Svetlana se tendit en regardant son mari. Celui-ci, affichant un sourire crispé, répondit au téléphone :
« — Oui, nous passons d’excellentes vacances. Non, nous sommes à l’hôtel, comme prévu. Tout est en formule tout compris. Non, il n’y a plus de place, l’hôtel est complet pour un mois entier. »
À la fin de l’appel, Roman se tourna vers Svetlana :
« — Tu te rends compte ? Elle voulait venir nous rejoindre ! Elle disait qu’Anka avait encore demandé de surveiller les enfants, et qu’elle avait besoin de repos. »
« — Et qu’est-ce que tu lui as répondu ? »
« — La vérité, » haussa-t-il les épaules. « Que nous étions à l’hôtel, qu’il n’y avait plus de place, et que nous ne voulions pas revivre le scénario de l’année dernière. »
« — Comment a-t-elle réagi ? »
« — Bien sûr, elle s’est vexée, » soupira Roman. « Mais je n’ai pas cédé. Je me rappelle ma promesse. »

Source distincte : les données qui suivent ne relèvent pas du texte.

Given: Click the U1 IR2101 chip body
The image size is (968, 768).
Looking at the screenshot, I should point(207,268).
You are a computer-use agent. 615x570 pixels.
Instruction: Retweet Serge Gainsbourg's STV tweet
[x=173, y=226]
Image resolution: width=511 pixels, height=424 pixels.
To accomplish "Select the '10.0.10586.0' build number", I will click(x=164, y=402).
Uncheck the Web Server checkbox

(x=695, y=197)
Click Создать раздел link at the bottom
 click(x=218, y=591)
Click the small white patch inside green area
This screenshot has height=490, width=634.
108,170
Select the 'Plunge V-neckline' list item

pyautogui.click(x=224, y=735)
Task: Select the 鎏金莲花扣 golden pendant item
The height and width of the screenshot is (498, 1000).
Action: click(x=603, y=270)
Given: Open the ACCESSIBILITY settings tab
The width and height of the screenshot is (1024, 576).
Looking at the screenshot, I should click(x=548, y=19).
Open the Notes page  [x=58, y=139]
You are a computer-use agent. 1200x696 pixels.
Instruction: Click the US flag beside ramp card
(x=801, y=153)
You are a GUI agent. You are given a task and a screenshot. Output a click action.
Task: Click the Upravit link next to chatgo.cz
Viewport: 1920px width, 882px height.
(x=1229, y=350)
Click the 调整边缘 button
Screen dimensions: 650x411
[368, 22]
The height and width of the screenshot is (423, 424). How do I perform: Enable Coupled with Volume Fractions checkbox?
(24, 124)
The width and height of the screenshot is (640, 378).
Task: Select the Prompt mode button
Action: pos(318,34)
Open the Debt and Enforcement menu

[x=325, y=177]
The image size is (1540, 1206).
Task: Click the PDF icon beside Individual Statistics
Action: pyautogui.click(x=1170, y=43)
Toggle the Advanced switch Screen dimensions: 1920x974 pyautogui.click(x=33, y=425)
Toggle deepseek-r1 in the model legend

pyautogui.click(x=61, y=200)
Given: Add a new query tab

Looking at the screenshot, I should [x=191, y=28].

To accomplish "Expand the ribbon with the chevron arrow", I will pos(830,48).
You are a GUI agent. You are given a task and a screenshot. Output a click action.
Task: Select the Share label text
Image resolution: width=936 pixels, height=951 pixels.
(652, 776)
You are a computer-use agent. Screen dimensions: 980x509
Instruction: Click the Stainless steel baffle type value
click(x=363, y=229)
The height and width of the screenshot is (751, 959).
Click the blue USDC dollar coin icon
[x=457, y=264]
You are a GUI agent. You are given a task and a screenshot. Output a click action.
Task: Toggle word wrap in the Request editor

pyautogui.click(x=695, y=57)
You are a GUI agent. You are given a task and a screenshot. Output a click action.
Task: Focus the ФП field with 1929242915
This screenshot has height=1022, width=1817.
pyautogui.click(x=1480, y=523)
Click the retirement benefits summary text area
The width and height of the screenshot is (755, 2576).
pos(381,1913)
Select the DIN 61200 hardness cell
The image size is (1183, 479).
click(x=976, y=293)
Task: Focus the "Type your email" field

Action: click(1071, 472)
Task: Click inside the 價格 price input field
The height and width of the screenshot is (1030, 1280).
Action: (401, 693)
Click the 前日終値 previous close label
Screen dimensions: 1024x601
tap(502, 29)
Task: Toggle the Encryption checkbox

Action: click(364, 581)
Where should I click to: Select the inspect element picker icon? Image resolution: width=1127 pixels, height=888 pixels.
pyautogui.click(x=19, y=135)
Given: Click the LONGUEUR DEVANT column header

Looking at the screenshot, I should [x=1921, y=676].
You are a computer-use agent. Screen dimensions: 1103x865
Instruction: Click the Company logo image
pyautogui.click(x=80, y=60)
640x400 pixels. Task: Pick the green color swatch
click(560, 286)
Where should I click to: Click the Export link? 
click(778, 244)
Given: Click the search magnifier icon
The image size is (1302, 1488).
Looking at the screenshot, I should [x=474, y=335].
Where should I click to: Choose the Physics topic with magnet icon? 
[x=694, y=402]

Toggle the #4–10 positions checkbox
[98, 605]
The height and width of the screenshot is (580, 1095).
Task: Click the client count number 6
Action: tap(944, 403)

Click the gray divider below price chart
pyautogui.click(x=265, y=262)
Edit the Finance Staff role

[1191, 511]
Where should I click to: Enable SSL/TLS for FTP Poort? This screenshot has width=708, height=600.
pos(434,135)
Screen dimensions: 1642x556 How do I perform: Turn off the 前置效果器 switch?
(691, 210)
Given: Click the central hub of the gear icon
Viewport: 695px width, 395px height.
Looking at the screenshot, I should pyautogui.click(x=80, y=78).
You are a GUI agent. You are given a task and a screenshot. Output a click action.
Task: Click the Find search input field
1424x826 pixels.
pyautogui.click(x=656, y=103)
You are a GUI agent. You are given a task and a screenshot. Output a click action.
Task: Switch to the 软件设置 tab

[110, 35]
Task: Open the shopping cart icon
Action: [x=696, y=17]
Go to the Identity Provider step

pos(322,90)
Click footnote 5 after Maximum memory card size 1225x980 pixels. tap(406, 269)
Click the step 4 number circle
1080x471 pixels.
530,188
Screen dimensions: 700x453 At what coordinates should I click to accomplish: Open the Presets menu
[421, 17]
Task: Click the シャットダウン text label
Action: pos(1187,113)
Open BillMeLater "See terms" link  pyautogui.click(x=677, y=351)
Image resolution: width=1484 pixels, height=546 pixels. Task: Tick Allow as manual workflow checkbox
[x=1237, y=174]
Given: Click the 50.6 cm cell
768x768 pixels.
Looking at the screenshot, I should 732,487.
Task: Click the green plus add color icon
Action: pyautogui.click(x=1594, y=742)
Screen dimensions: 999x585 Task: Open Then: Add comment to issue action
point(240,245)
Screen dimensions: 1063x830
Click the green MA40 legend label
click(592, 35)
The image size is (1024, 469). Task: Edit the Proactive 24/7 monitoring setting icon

Olya sortit de la salle de bains, les cheveux encore humides après la douche :
« — Papa, grand-maman voulait encore partir avec nous ? »
« — Oui, ma chérie, mais cette fois-ci, nous serons seulement nous trois, » répondit Roman en souriant.
« — C’est bien, » acquiesça sérieusement la fillette. « J’aime grand-maman, mais quand elle est avec vous, vous vous disputez toujours. »
Svetlana et Roman se regardèrent, surpris par la sagesse enfantine d’Olya.
Le dernier jour des vacances, ils firent une sortie en mer sur un yacht. Svetlana, contemplant l’infini bleu qui les entourait, réfléchissait à l’importance de défendre ses limites. Un an auparavant, elle avait trouvé en elle le courage de dire non, de ne pas assumer ce qui ne lui revenait pas, et grâce à cela, ils pouvaient désormais profiter de vraies vacances paisibles.
« — À quoi pensais-tu ? » demanda Roman en s’asseyant à côté d’elle, l’enlaçant par l’épaule.
« — Je pensais à combien il est parfois essentiel de savoir dire ‘non’, » sourit Svetlana. « Même si c’est difficile. »
« — Tu m’as bien appris cette leçon, » murmura-t-il en lui déposant un baiser sur la joue. « Je t’en suis reconnaissant. »
Le soir, en admirant le coucher du soleil depuis le balcon de leur chambre et en écoutant le rire heureux d’Olya qui disposait ses souvenirs sur le lit, Svetlana pensa que ces vacances avaient été bien plus qu’un simple repos : elles avaient constitué une véritable leçon. Une leçon sur le fait que prendre soin de soi n’est pas de l’égoïsme, mais une nécessité. Et qu’une vraie famille, c’est celle où chacun respecte les limites et les désirs des autres.
Finalement, pour pouvoir prendre soin des autres, il faut d’abord apprendre à prendre soin de soi.